Hills Like White Elephants: Seth Fried


"He told us about some prophet who got teased by some kids for being bald, which pissed the prophet off so bad he prayed about it until two bears came out of the woods and started smacking the kids like trout."
from "Crimes of the Century" by Seth Fried

Tuesday, September 9, 2008

A Word: Calenture

I read a fantastic poem a month ago called Grass Widow by Isabel Galbraith and found a word I'd not seen before. Calenture. The poem answered my questions about the word, "Sailor's delusion/The sea a green plain" and so I didn't go any further with it. Then I came across a not-so-great album by the Australian rock band, The Triffids, which was titled, Calenture. So, through Google Books, I went to the Lexicon Medicum: Or, Medical Dictionary from 1829 and found this wonderful line: "A febrile delirium, said to be peculiar to sailors, wherein they imagine the sea to be green fields and will throw themselves into it if not restrained."

I looked around some more and found reference to calenture in Moby Dick, thanks to the William Gilbert Homepage. It reads:
"These are the times, when in his whale-boat the rover softly feels a certain filial, confident, land-like feeling towards the sea; that he regards it as so much flowery earth; and the distant ship revealing only the tops of her masts, seems struggling forward, not through high rolling waves, but through the tall grass of a rolling prairie: as when the western emigrants’ horses only show their erected ears, while their hidden bodies widely wade through the amazing verdure."

So I wanted to say thank you to Isabel Galbraith for making me spend nearly an entire day of work reading about crazy sailors.

Thursday, September 4, 2008

Black Angel

Watching the 1946 movie, Black Angel, last night, it took me more than an hour to realize that I had seen it before. And I had no memory of the surprise ending. This is due to the fact that, while I lived in Florida, my apartment was across the street from the Alachua County Public Library and I checked out and watched, on average, two videos a day. I saw hundreds of movies and they all blur together, especially the film noir which had similar plots and a lot of the same actors.
Nevertheless, it's a good movie, though very different from the novel by Cornell Woolrich (an awesome short story writer) that serves as the source material. Anyway, Dan Duryea (also memorable in Criss Cross with Burt Lancaster) is great as the male lead, Marty Blair. In his other films, he is the poor man's version of Richard Widmark.
And that's the only reason I wrote this entry, to say that he is the poor man's version of Richard Widmark.
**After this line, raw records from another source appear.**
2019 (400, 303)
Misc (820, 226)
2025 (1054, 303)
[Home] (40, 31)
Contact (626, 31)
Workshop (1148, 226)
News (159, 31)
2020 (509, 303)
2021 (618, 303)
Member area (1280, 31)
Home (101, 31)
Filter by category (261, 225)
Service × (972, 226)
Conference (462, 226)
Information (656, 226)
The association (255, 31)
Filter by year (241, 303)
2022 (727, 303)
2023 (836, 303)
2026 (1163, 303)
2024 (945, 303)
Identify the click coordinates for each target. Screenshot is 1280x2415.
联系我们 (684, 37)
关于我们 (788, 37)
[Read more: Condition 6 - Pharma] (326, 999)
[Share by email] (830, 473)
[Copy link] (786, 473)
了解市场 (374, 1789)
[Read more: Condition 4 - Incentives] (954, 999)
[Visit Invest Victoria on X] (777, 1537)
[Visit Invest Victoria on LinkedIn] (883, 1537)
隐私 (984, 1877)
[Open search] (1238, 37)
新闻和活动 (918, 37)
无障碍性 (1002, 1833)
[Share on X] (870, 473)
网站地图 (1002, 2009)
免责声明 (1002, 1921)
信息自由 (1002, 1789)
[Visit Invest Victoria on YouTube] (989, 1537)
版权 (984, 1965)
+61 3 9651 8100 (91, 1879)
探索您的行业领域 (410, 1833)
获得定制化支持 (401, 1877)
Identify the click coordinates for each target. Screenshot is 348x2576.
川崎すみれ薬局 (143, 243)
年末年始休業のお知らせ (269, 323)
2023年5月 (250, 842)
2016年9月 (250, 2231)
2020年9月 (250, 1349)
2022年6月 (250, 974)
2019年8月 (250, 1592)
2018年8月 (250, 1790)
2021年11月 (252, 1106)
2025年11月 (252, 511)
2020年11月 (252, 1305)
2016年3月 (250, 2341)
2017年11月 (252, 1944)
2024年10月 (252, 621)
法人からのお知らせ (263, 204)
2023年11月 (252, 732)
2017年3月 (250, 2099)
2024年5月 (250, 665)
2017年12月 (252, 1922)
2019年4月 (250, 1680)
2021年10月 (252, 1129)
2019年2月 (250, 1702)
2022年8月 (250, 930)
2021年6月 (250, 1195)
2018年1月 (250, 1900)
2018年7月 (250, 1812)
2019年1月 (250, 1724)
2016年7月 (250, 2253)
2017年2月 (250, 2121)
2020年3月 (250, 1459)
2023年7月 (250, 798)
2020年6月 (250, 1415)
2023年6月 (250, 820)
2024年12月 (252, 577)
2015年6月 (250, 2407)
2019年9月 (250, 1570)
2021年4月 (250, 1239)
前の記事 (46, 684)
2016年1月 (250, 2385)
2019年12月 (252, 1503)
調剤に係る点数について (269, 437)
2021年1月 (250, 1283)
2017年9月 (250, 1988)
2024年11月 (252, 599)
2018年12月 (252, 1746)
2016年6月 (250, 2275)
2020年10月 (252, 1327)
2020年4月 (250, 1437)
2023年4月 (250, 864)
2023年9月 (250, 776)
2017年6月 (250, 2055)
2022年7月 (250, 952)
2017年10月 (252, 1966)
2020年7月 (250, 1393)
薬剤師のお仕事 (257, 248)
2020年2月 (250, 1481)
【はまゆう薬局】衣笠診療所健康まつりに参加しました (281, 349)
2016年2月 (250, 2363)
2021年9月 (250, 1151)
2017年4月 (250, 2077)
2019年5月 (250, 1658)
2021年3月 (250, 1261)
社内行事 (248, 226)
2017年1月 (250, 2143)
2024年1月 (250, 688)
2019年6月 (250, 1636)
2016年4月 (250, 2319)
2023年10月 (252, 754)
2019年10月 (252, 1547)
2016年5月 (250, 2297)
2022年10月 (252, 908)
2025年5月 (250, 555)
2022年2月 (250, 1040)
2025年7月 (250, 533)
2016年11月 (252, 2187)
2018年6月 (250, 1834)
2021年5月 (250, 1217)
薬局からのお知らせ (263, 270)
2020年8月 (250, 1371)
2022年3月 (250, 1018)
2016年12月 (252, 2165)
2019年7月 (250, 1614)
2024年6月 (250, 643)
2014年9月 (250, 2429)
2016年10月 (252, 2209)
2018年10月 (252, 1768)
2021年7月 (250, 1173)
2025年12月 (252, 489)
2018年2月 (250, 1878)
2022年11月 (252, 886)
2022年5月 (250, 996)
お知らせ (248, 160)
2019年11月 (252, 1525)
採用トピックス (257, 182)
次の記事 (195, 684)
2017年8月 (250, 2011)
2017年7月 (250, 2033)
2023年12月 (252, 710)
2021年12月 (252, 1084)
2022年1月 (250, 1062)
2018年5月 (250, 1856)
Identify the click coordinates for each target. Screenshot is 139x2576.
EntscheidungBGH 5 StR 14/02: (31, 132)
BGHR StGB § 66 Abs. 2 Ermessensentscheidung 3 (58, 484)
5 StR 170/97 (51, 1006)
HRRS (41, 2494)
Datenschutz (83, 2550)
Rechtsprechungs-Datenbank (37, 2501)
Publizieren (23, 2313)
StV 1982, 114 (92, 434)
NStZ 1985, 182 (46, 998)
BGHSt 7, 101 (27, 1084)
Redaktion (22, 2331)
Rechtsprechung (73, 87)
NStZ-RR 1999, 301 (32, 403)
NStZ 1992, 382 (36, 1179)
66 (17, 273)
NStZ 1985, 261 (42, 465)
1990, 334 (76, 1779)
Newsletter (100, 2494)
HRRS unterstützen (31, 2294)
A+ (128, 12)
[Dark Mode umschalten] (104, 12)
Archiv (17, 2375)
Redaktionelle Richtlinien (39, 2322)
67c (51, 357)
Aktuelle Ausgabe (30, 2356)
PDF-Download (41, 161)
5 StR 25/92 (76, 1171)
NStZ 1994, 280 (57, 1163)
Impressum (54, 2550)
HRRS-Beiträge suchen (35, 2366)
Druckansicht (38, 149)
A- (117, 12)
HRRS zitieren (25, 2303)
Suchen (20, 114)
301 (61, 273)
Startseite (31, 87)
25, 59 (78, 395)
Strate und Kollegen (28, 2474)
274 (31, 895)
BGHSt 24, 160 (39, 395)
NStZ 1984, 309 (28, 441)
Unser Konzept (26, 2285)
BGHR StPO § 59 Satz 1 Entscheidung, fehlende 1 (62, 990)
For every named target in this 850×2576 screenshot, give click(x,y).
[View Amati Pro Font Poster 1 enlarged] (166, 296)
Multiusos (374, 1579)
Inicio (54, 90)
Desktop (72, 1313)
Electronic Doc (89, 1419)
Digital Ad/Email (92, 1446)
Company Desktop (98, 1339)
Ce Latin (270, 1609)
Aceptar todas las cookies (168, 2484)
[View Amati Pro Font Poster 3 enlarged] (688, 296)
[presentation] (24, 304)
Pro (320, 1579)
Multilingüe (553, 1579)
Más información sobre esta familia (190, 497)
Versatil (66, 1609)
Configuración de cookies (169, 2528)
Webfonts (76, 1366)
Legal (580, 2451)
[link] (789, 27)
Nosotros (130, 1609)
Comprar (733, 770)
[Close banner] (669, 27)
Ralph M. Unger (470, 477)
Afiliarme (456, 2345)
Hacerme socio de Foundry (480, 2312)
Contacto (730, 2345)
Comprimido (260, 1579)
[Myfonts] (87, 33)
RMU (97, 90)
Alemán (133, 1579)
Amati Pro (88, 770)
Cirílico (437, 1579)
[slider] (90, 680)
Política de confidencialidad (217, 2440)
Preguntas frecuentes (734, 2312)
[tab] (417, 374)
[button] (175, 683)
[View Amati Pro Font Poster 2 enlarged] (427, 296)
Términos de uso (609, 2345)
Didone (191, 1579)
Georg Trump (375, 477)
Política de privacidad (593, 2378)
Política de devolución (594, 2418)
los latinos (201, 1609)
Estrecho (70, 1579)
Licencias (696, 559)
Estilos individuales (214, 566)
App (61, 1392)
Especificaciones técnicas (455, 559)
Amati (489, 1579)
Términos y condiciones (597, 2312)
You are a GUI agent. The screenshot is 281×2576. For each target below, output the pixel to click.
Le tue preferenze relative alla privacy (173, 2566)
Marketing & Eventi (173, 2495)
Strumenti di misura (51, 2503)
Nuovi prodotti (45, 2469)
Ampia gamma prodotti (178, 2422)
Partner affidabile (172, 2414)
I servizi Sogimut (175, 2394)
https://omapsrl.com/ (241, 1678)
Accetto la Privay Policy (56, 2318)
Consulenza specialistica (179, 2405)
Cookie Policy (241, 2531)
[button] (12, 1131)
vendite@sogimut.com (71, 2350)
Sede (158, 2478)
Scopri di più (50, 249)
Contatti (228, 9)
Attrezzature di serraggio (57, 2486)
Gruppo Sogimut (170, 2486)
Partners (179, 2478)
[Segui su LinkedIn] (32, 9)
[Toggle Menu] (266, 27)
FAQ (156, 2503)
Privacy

Oh, and that I find Peter Lorre in Black Angel to be incredibly cool and even, hmm, sexy. Peter Lorre, the rich man's Sidney Toler.

Hills Like White Elephants: Errid Farland


"Drunk Billy protected his good cave, defended his cave against interlopers with a club; with a club hit a bobcat square on the head once, like a home run. Like a home run’s how he hit the bobcat’s head."